- Description of the task -
Set down the entries again word for word, without any of the images.

··· Records provided

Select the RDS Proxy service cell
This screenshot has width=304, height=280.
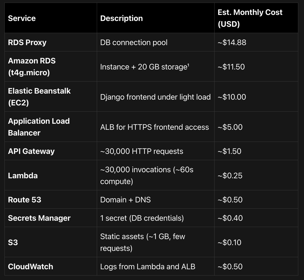coord(27,42)
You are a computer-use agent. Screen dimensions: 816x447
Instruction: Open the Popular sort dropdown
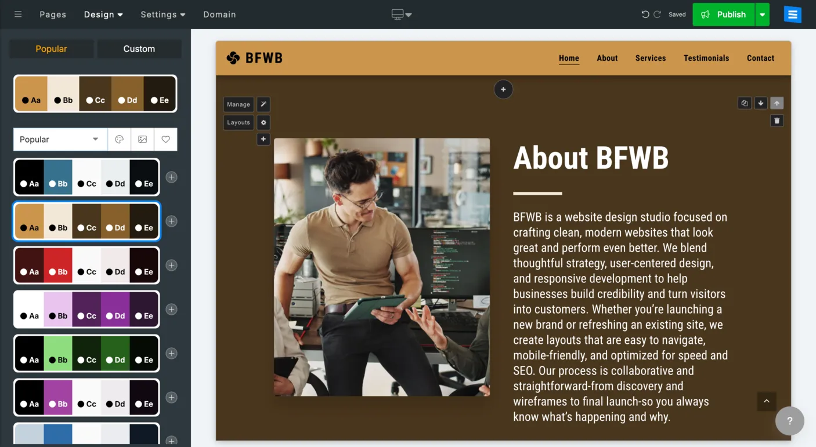[60, 139]
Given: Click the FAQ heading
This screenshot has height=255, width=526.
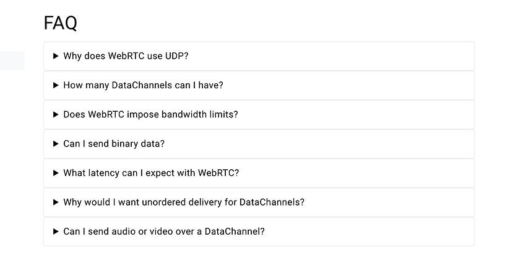Looking at the screenshot, I should point(61,23).
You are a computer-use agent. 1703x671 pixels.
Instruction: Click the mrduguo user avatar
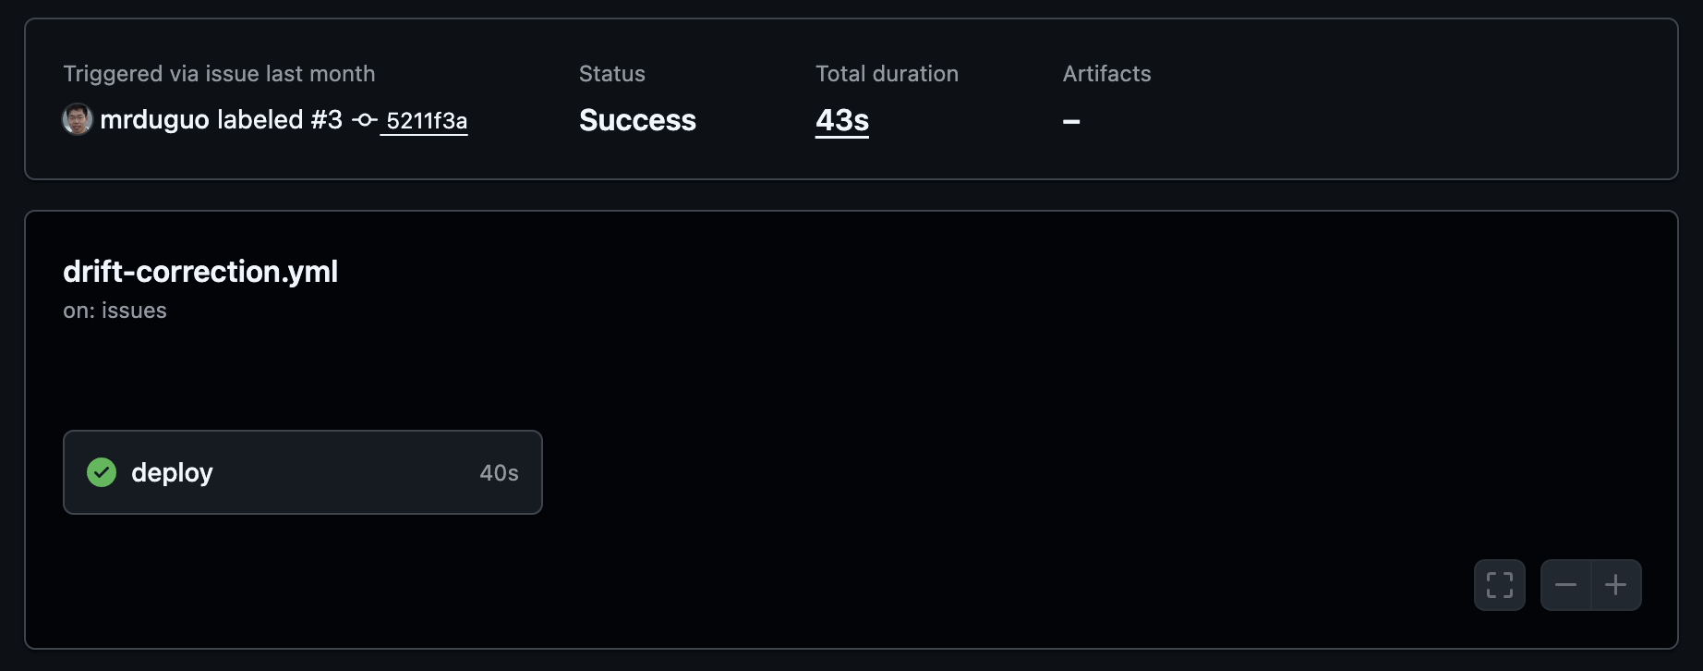pyautogui.click(x=77, y=119)

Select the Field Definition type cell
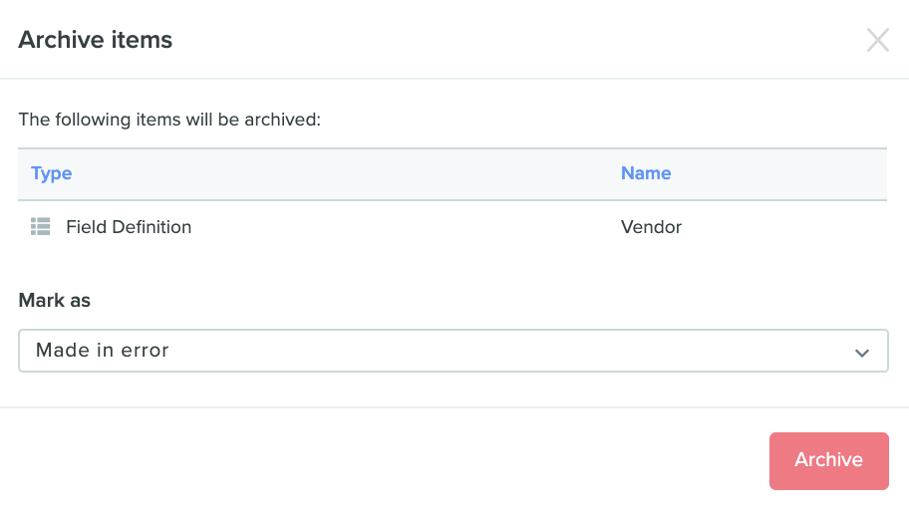point(129,227)
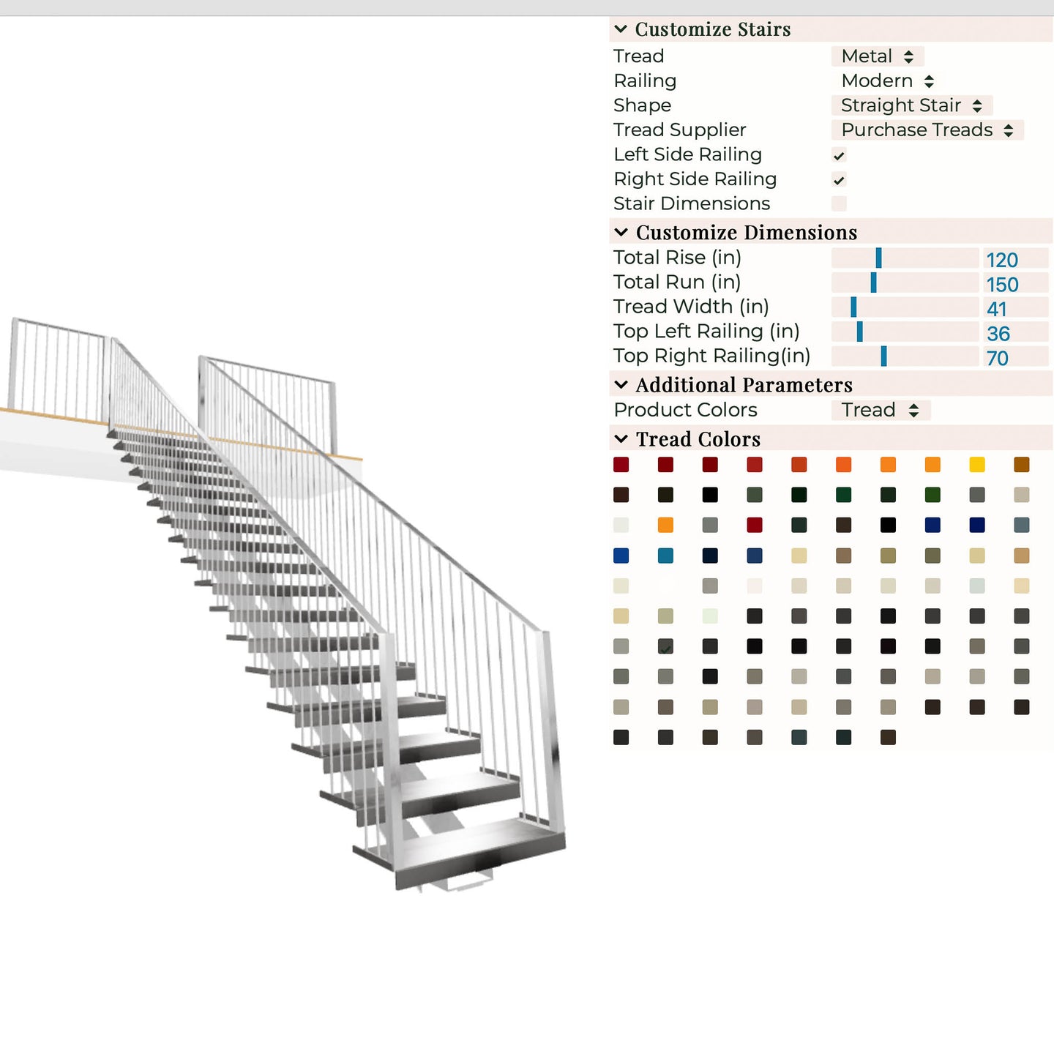Image resolution: width=1054 pixels, height=1054 pixels.
Task: Collapse the Additional Parameters section
Action: pos(621,385)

······

- Exercise output -
Select the RDS Proxy service cell
This screenshot has width=304, height=280.
coord(27,42)
You are a computer-use agent. Screen dimensions: 816x447
Instruction: Open the Popular sort dropdown
[60, 139]
Given: Click the FAQ heading
This screenshot has height=255, width=526.
Looking at the screenshot, I should point(61,23).
You are a computer-use agent. 1703x671 pixels.
Instruction: Click the mrduguo user avatar
pyautogui.click(x=77, y=119)

Select the Field Definition type cell
point(129,227)
Image resolution: width=1054 pixels, height=1054 pixels.
Task: Collapse the Additional Parameters section
Action: pos(621,385)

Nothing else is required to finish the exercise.